This original article was spotlighted in BetaKit’s “How to Tame a Large Language Model.”

If you have used any of the LLM (Large Language Model) solutions out there, you are probably aware of prompts in the form of chats/discussions. Experimenting with prompts in the creative sense (ex. blogs, poems, stories) can be really fun and useful because you might have an open ended idea that you are trying to hone in or might not have a strong opinion on.

If we are thinking about a task like generating code, there are often strong opinions and exact outcomes that you are aiming to generate. These prompts tend to be less conversational and count on users to load large amounts of context into a single prompt to perform a task.

This article will dive into the mechanics of how an LLM reasons about a prompt and how adding context to prompts tune/influence an LLM’s output.

Normal vs. Advanced Prompt Interface Comparison

Temperature, Top P, and Top K

When dealing with most LLM chat bot interfaces, they are usually going to be set up to do highly generated tasks by default because that is the most marketed and tangible use case for an introduction into this world. Having a certain amount of randomness and creativity when asking the same question repeatedly is sometimes very desirable and then you can continue to chat to tweak the results.

When getting more specific about the outcome and when using a script or API (Application Programming Interface) instead of a chat interface, it is useful to take a look at the advanced settings available when submitting prompts to an LLM.

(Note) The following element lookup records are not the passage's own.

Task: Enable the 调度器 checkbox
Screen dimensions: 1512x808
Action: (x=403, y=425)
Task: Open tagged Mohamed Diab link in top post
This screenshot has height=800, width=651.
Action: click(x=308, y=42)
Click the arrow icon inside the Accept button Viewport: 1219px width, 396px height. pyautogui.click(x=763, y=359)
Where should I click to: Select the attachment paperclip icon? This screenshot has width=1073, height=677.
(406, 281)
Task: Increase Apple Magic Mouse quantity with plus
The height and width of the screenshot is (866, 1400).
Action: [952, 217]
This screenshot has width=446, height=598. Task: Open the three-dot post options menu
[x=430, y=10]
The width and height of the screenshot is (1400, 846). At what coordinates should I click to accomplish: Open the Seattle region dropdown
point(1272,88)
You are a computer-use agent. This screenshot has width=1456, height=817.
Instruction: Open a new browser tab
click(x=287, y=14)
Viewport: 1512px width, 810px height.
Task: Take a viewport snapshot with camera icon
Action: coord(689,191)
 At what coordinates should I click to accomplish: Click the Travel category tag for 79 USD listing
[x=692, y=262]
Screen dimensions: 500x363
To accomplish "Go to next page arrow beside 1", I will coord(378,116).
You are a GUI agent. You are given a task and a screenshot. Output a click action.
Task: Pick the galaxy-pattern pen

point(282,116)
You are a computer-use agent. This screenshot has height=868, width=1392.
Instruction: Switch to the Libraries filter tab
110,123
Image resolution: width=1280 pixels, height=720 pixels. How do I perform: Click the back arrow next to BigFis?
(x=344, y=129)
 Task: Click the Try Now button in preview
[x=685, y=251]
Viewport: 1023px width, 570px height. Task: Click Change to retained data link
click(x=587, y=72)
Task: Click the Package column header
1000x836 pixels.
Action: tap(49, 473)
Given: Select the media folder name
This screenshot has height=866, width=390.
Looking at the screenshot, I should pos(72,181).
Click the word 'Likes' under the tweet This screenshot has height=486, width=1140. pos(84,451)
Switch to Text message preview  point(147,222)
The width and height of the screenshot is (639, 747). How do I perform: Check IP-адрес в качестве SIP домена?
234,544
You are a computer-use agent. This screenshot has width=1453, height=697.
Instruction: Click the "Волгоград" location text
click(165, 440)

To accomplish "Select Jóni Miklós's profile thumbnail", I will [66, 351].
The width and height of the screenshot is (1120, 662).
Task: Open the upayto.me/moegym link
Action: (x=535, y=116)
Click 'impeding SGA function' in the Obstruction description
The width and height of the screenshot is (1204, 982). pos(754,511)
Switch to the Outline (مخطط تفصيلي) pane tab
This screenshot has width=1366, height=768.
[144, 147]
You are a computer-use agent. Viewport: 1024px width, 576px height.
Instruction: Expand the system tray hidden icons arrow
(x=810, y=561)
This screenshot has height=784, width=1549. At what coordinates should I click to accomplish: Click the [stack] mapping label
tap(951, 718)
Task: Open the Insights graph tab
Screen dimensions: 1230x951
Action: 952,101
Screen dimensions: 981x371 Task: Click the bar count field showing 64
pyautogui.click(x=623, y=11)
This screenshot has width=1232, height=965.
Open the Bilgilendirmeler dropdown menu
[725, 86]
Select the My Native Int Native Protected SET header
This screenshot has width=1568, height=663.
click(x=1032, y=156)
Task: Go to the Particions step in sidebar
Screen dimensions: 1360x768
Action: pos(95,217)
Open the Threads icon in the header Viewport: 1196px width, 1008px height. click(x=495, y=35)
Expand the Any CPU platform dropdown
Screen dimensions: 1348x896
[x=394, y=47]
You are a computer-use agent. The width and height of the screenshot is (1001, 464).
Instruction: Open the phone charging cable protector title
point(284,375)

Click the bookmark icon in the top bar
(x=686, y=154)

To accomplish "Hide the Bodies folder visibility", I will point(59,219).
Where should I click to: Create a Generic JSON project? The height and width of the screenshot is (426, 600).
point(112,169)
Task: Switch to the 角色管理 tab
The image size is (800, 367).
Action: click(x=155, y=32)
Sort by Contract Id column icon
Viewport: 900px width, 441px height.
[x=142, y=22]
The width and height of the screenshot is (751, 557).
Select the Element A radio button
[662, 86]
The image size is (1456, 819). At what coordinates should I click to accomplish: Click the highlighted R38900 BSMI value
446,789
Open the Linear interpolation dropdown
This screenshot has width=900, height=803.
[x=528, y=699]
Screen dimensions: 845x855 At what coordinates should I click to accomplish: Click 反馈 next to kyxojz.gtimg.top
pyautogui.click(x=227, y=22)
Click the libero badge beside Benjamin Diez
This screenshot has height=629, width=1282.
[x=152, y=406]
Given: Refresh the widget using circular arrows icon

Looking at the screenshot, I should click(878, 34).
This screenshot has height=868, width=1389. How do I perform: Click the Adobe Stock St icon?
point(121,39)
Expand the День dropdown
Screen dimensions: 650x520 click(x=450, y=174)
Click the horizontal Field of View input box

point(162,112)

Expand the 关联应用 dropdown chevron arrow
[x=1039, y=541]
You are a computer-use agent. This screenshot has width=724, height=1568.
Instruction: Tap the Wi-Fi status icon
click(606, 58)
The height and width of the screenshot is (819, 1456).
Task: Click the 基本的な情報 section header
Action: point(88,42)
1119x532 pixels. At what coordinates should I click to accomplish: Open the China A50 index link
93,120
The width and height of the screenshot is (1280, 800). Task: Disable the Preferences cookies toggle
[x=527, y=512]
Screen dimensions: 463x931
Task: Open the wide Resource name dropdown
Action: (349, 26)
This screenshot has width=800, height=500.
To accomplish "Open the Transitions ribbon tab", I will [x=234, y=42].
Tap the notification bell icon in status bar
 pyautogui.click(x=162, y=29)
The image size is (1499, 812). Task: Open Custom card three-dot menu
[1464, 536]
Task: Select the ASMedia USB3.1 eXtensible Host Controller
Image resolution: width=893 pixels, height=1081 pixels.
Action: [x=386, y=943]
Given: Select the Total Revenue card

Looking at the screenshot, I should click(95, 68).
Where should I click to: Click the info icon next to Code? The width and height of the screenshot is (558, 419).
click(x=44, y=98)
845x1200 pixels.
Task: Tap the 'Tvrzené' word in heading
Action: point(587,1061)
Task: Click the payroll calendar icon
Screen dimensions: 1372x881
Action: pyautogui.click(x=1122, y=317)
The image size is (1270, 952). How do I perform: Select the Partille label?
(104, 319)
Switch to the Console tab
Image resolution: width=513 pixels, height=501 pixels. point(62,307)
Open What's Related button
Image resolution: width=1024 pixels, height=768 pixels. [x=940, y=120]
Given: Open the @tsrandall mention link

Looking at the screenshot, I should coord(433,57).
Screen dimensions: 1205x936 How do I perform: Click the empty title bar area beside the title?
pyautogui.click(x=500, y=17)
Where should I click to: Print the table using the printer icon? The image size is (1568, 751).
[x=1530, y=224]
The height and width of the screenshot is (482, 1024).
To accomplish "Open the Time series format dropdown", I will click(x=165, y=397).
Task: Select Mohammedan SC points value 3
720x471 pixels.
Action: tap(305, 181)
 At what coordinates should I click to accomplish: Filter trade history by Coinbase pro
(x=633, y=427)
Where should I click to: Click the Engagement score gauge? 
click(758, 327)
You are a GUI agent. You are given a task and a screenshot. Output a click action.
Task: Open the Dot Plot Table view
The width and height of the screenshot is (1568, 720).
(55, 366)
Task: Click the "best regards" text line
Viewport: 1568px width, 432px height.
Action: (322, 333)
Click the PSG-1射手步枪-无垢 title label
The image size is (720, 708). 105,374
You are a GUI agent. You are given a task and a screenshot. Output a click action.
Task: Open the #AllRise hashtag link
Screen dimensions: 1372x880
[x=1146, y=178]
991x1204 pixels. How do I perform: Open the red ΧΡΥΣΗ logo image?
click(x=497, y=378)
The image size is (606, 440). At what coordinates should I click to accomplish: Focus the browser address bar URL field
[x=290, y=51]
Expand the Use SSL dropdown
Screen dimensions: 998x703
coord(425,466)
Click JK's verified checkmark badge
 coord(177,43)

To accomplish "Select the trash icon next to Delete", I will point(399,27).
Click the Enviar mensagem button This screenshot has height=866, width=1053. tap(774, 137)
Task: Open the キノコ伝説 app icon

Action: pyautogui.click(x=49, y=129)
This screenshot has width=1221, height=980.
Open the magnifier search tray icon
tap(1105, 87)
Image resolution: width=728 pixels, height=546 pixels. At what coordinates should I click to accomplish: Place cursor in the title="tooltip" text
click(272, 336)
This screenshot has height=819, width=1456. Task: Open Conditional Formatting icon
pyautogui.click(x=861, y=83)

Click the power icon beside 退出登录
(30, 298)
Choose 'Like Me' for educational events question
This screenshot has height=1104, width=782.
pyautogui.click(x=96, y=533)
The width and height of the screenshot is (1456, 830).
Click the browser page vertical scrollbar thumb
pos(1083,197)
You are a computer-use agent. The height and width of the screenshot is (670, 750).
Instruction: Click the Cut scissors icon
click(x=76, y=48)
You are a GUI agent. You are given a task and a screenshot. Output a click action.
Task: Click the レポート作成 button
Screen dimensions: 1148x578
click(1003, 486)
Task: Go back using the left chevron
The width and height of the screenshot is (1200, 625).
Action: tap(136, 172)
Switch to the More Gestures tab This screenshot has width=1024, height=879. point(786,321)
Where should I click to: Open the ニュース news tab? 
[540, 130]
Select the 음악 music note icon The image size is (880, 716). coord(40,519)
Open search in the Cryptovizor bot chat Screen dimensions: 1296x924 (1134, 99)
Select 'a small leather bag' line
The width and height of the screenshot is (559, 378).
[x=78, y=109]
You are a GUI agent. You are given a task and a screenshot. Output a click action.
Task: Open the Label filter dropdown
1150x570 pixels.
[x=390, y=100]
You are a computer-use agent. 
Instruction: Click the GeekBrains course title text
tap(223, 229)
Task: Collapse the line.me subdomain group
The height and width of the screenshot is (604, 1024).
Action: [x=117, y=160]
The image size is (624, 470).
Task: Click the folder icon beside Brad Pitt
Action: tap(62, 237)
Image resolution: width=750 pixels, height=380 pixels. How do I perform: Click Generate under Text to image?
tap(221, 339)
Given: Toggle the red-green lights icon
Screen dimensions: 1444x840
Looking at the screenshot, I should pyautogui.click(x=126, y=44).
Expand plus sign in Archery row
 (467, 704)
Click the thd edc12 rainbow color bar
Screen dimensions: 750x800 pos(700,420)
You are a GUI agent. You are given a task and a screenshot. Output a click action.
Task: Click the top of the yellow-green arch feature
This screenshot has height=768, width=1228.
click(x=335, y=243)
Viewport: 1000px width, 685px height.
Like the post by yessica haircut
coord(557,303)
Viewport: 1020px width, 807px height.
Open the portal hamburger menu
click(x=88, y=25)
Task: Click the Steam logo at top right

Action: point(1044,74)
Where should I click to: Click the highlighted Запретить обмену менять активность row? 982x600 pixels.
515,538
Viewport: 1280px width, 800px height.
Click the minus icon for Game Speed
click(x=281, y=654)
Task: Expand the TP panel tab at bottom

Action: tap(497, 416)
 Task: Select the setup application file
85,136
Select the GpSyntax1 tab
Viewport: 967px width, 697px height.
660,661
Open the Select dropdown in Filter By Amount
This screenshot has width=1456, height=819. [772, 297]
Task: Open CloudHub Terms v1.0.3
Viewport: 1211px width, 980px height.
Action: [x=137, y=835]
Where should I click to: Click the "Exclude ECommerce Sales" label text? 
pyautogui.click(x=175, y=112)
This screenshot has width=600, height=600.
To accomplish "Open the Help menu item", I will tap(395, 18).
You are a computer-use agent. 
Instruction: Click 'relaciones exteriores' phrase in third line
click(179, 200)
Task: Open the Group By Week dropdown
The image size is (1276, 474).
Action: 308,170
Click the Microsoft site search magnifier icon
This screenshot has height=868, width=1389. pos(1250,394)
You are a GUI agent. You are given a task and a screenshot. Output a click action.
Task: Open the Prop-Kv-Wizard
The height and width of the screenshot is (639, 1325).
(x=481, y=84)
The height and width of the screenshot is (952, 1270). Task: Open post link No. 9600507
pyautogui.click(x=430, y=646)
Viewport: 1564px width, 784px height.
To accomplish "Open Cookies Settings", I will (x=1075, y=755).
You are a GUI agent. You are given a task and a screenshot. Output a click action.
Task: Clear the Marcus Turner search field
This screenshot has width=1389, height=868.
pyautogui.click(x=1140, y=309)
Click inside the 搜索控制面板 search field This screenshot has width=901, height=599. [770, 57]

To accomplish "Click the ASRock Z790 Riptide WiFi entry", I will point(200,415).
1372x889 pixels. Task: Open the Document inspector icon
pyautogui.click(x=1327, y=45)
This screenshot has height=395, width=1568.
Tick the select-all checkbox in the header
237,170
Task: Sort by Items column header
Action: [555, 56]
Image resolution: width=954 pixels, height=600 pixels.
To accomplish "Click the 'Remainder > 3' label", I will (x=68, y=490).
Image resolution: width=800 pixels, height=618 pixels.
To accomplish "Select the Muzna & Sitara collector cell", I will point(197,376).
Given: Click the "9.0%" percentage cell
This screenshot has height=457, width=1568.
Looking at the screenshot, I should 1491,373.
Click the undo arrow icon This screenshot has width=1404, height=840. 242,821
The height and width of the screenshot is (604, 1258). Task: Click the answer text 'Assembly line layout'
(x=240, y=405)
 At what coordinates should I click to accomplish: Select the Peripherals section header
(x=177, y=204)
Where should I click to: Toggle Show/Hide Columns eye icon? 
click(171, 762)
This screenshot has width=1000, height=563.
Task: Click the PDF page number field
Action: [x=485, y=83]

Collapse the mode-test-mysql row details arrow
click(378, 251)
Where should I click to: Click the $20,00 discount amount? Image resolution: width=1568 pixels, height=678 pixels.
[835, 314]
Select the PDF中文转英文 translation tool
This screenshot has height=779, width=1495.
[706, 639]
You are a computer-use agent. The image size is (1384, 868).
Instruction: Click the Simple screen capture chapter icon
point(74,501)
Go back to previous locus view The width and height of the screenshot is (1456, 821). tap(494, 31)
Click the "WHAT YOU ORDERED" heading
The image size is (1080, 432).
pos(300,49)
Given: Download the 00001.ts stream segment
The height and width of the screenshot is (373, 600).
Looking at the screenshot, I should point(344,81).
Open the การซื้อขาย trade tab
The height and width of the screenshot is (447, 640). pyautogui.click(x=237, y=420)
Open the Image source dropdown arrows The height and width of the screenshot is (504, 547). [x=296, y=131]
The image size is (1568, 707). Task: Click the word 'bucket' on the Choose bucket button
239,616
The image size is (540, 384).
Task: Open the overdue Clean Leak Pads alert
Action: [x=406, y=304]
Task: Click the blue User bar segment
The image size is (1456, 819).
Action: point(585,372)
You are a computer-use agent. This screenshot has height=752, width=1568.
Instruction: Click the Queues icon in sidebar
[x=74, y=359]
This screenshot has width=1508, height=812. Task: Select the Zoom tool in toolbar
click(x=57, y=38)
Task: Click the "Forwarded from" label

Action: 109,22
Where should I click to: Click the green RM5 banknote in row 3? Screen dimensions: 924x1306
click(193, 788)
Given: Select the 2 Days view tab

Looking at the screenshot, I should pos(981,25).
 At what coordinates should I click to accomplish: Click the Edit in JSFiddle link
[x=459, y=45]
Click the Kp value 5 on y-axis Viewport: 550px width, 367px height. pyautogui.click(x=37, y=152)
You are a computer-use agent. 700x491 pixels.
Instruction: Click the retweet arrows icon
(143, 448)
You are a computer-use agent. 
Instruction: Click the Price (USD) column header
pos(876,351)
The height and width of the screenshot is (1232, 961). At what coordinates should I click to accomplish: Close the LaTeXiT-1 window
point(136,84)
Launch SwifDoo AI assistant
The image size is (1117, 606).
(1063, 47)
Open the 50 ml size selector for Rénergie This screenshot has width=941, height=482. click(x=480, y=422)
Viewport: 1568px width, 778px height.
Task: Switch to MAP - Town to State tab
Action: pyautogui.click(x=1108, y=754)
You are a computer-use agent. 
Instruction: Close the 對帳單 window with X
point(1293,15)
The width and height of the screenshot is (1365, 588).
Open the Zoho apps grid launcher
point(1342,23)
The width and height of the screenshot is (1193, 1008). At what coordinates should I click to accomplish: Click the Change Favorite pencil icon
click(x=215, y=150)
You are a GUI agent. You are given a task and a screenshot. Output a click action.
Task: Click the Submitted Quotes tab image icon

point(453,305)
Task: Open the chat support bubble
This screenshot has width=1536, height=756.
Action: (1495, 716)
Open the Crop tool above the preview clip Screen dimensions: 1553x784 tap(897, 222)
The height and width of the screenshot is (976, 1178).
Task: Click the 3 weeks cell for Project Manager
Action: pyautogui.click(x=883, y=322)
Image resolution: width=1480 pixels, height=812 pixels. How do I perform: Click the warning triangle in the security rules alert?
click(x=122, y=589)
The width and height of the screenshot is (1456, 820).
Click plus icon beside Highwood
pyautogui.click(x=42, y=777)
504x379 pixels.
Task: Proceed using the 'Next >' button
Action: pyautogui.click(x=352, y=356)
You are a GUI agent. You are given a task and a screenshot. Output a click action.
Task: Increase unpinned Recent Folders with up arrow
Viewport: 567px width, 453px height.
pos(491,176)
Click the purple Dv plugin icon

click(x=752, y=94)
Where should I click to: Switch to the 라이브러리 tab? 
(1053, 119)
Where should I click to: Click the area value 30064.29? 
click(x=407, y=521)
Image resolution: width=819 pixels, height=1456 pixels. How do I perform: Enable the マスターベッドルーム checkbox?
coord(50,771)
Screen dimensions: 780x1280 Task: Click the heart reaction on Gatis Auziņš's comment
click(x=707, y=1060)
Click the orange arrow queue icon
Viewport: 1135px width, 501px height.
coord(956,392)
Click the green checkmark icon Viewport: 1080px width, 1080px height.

Temperature: How much randomness in the considered tokens. Default for most services is between 0-1.
Top P: How many token/word choices the LLM considers.
Top K: How many token/word options the LLM looks at for each choice.

These settings have company-defined defaults (ie. temperature is usually set between 0 and 1) in the normal chat interfaces. To get access to these and more advanced settings, most solutions have alternate interfaces.

Google: aistudio.google.com
Groq: console.groq.com/playground
Open AI: platform.openai.com/playground
Anthropic: console.anthropic.com

When speaking about prompt settings that affect the randomness of outputs, it can be tricky to distinguish between an LLM’s “hallucination” and its natural tendency to use probabilities to craft responses. While hallucinations are often blatant inaccuracies, like claiming the Earth is flat, the LLM might also simply be giving you the most likely answer based on its training data. This is especially apparent with open-ended prompts where there is no single correct answer.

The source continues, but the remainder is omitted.